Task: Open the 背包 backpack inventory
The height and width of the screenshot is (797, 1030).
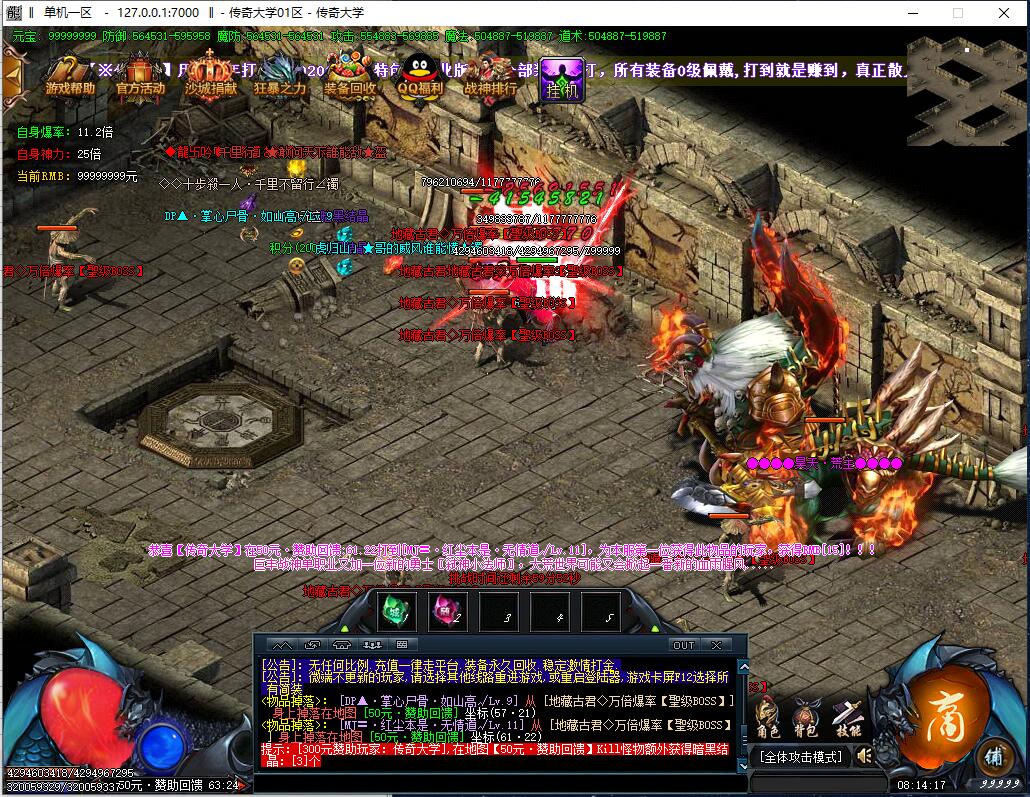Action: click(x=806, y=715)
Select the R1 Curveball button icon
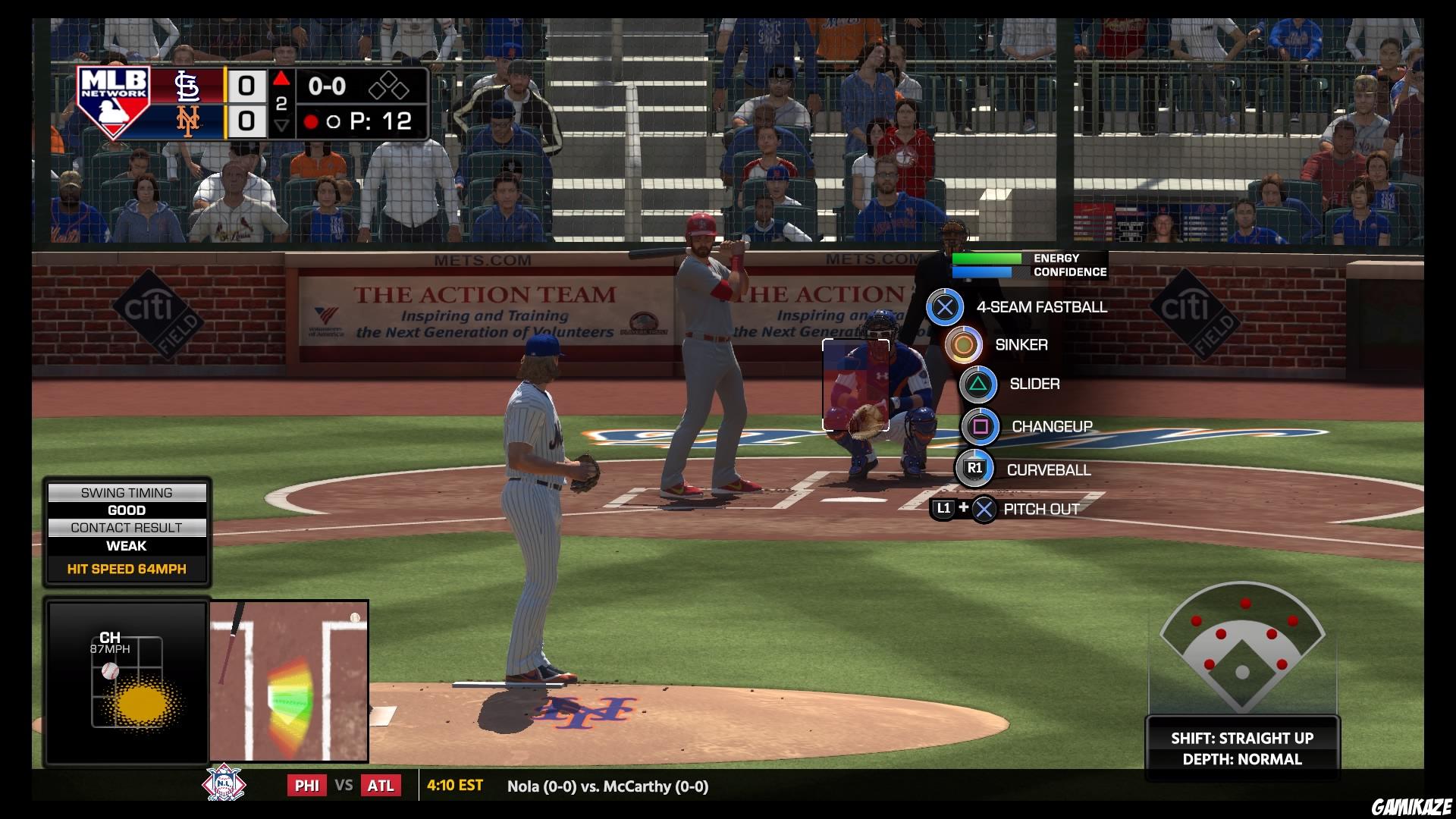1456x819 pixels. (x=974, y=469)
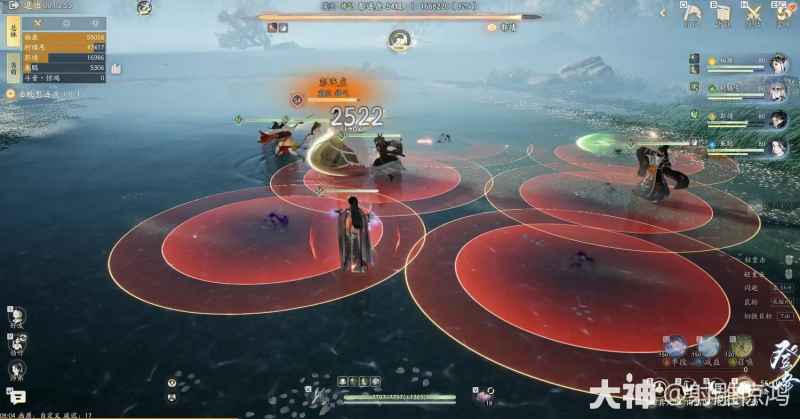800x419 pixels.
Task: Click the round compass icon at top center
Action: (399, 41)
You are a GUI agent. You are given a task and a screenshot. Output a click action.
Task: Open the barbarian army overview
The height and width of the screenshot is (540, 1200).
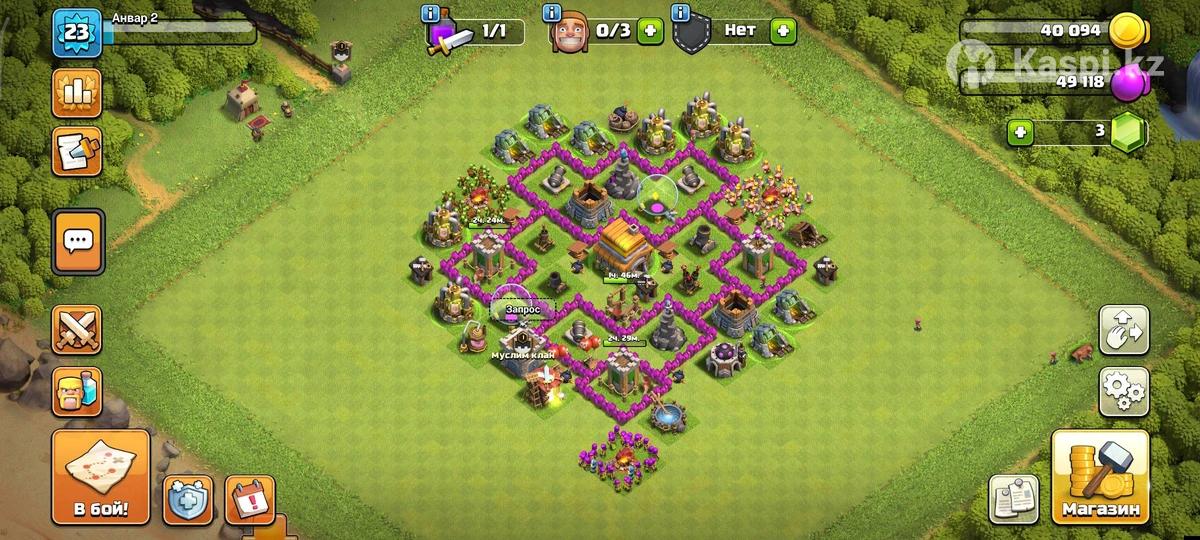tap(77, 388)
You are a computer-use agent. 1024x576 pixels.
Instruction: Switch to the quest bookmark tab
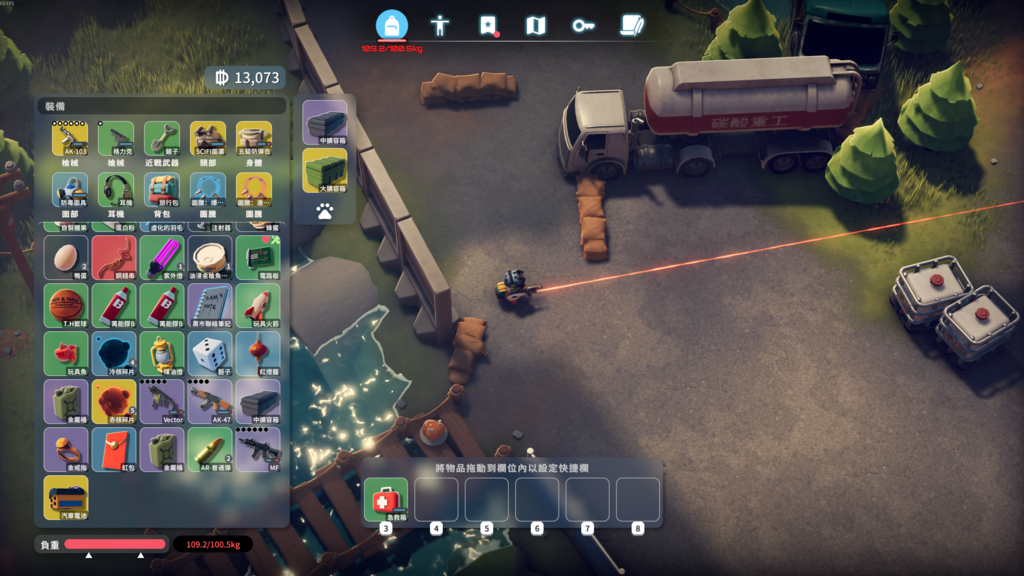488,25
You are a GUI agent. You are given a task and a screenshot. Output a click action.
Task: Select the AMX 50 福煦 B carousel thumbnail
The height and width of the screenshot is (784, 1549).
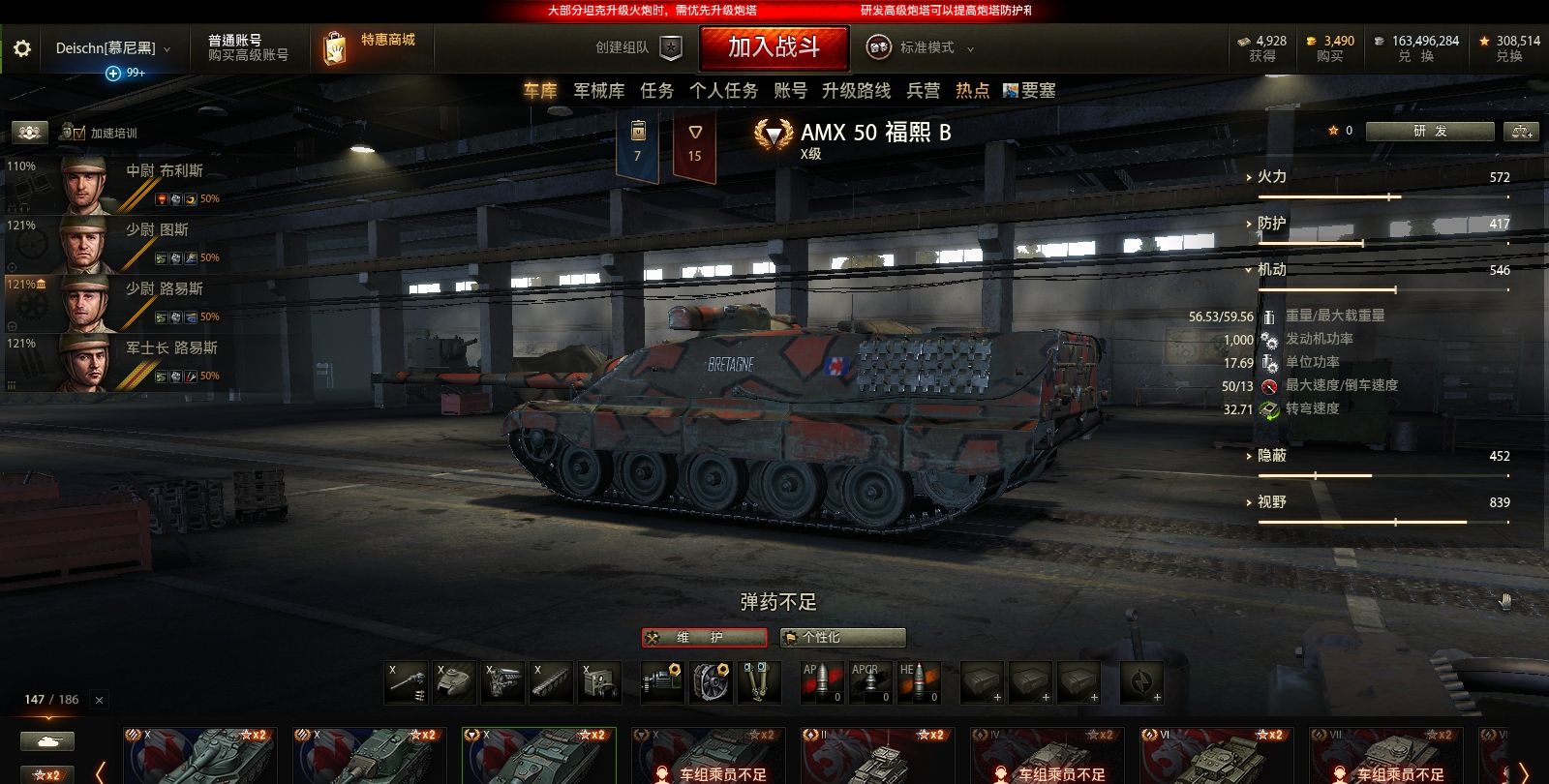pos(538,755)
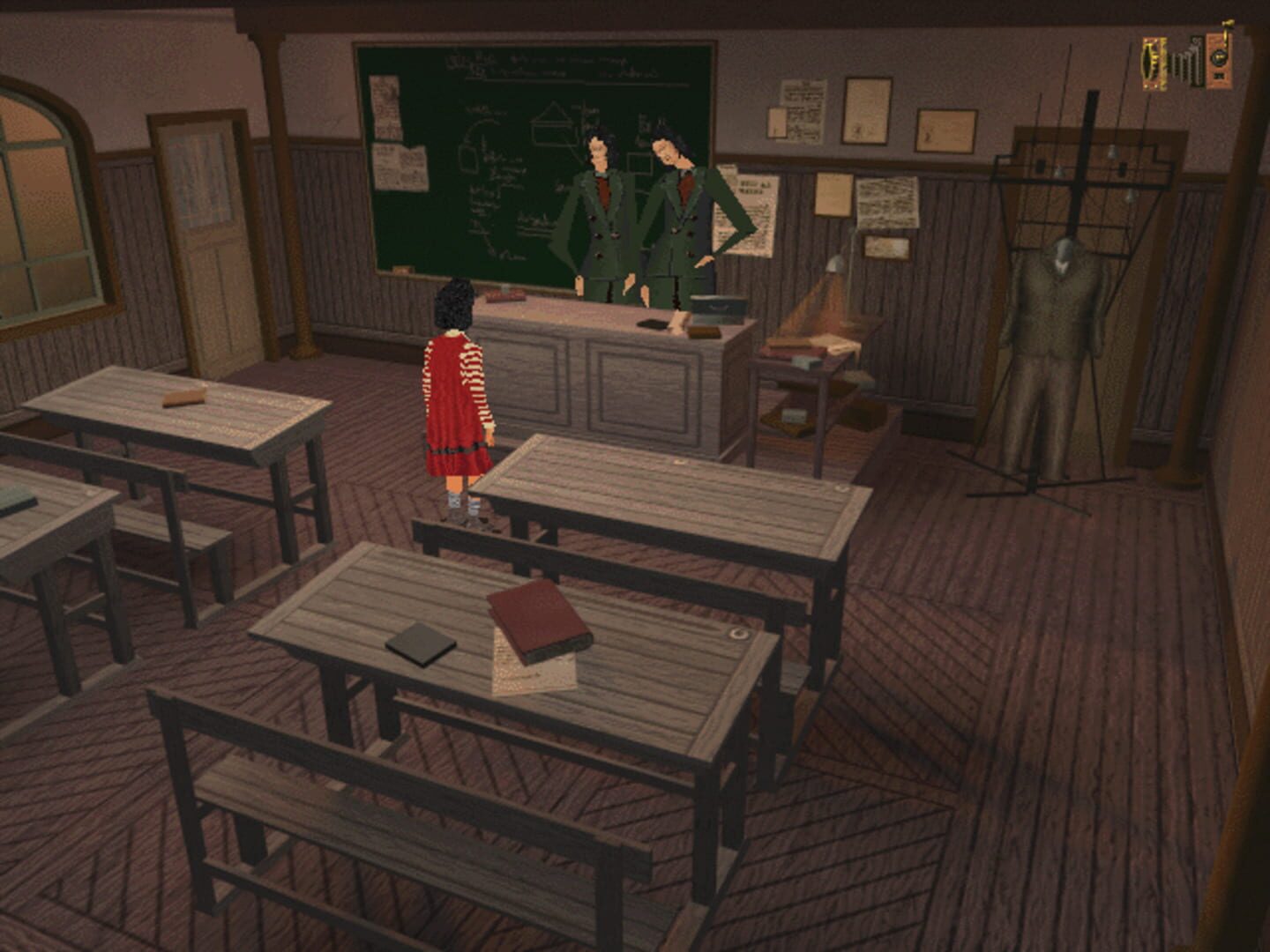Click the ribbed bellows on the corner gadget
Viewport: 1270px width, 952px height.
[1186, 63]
● ● ●
▶ _TASK DETAILS_:
Format every line of the entries above as a JSON list of strings, one string per line, with blank lines omitted and the pictures left out.

▶ _EXERCISE OUTPUT_:
[
  "Task: Open the 背包 backpack inventory",
  "The height and width of the screenshot is (797, 1030).",
  "Action: click(x=806, y=715)",
  "Select the R1 Curveball button icon",
  "1456x819 pixels. (x=974, y=469)",
  "800x419 pixels.",
  "Task: Click the round compass icon at top center",
  "Action: (399, 41)",
  "You are a GUI agent. You are given a task and a screenshot. Output a click action.",
  "Task: Open the barbarian army overview",
  "The height and width of the screenshot is (540, 1200).",
  "tap(77, 388)",
  "You are a computer-use agent. 1024x576 pixels.",
  "Instruction: Switch to the quest bookmark tab",
  "488,25",
  "You are a GUI agent. You are given a task and a screenshot. Output a click action.",
  "Task: Select the AMX 50 福煦 B carousel thumbnail",
  "The height and width of the screenshot is (784, 1549).",
  "pos(538,755)",
  "Click the ribbed bellows on the corner gadget",
  "Viewport: 1270px width, 952px height.",
  "[1186, 63]"
]